I was surprised to hear she needed comfort. She had been so matter of fact.
She told me that she never expected what she felt afterwards. Her whole physical being convulsed for days with feelings of intense grief. She told me that even though her pregancy had been only six weeks along, her breasts leaked milk and her hormones were raging and she felt she was craving her child. The way she explained it, I tried to tell her, it seemed to me that even though she thought she “knew” that she did the right thing, her body seemed to know better what she had done, and what she had lost.
Susan had been deeply ashamed--not because of having killed her child in her womb, but  because of her unexpected sorrow. But, she said Sven was very good to her even so. She was betraying her own resolve not to be clingy or dependent, but he took it in stride. Sven stayed with her for three days afterwards, until she was able to get out of bed and take a shower and start to eat again. He kissed her goodbye, gave her a lingering hug, and went back to Fargo, back to his big roll of paper.
Modern romance.  No, not even romance, I thought. God help us all.
We talked about some other things, and I excused myself after a while to go pick up my kids at their after-school program. As we walked back down the hall towards the front door, door #1 opened just a crack, and then closed again, and to my relief I was spared a second sighting of her flasher landlord.
I also consider myself lucky that I didn’t get to meet Susan’s unemployed biker boyfriend.  Dark had descended on the late Fall afternoon.
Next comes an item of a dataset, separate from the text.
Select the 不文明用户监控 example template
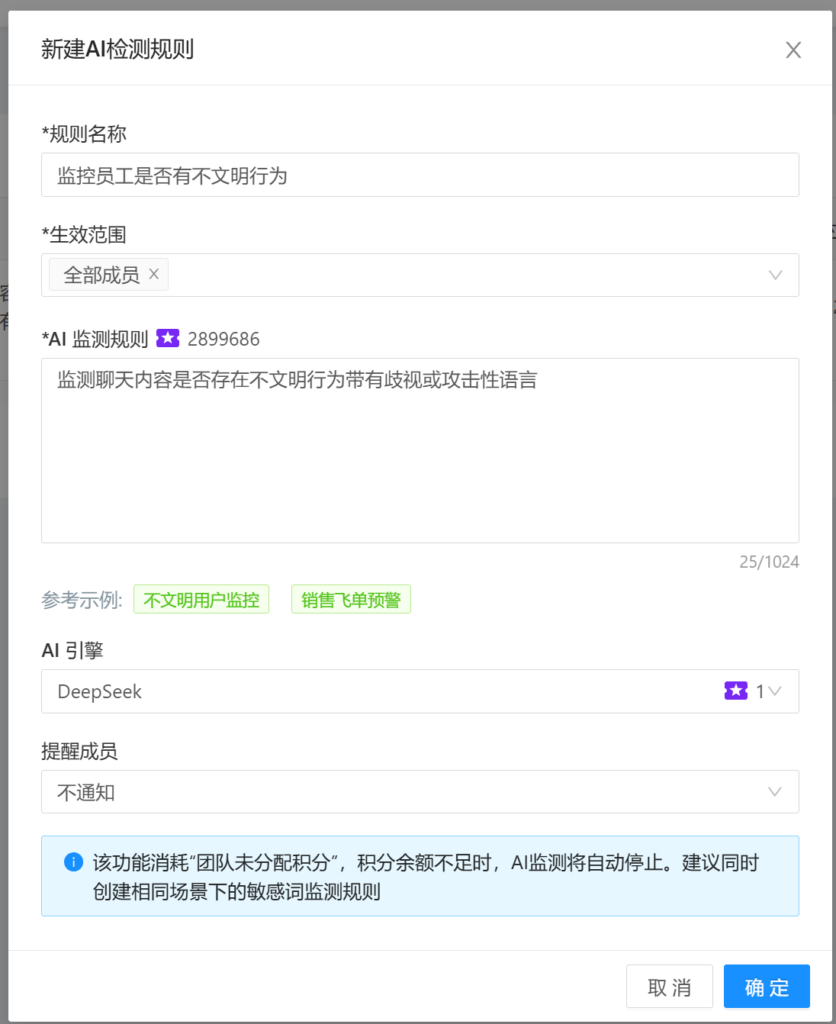The image size is (836, 1024). pyautogui.click(x=201, y=599)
When I got to my car, I used the windshield wipers to push off some of the damp leaves that had fallen on the windshield while I was inside, and I drove off to the grammar school to pick up my kids.
A year later, Susan met a more decent man at the law office, who had a regular job as an accountant. She didn’t go completely traditional by any means. After a few months, she moved in with him, but, then, to my relief, they started planning their wedding. I asked her if she had told him about the abortion. She said he understood and that he respected her choice. Later on my two kids and I attended the wedding at the First Methodist Church. When we went to the reception in the church basement, we ate sheet cake and jordan almonds and drank the Kool-aid punch at a table by ourselves.  
I don’t know what happened to Susan after that.  It’s hard enough to know what had happened to her before that. I pray that God has changed her mind and her heart. May God grant to her and to the men in her life and to all of us, true repentance for the sins of our youth, and may He give us His pardon and His peace.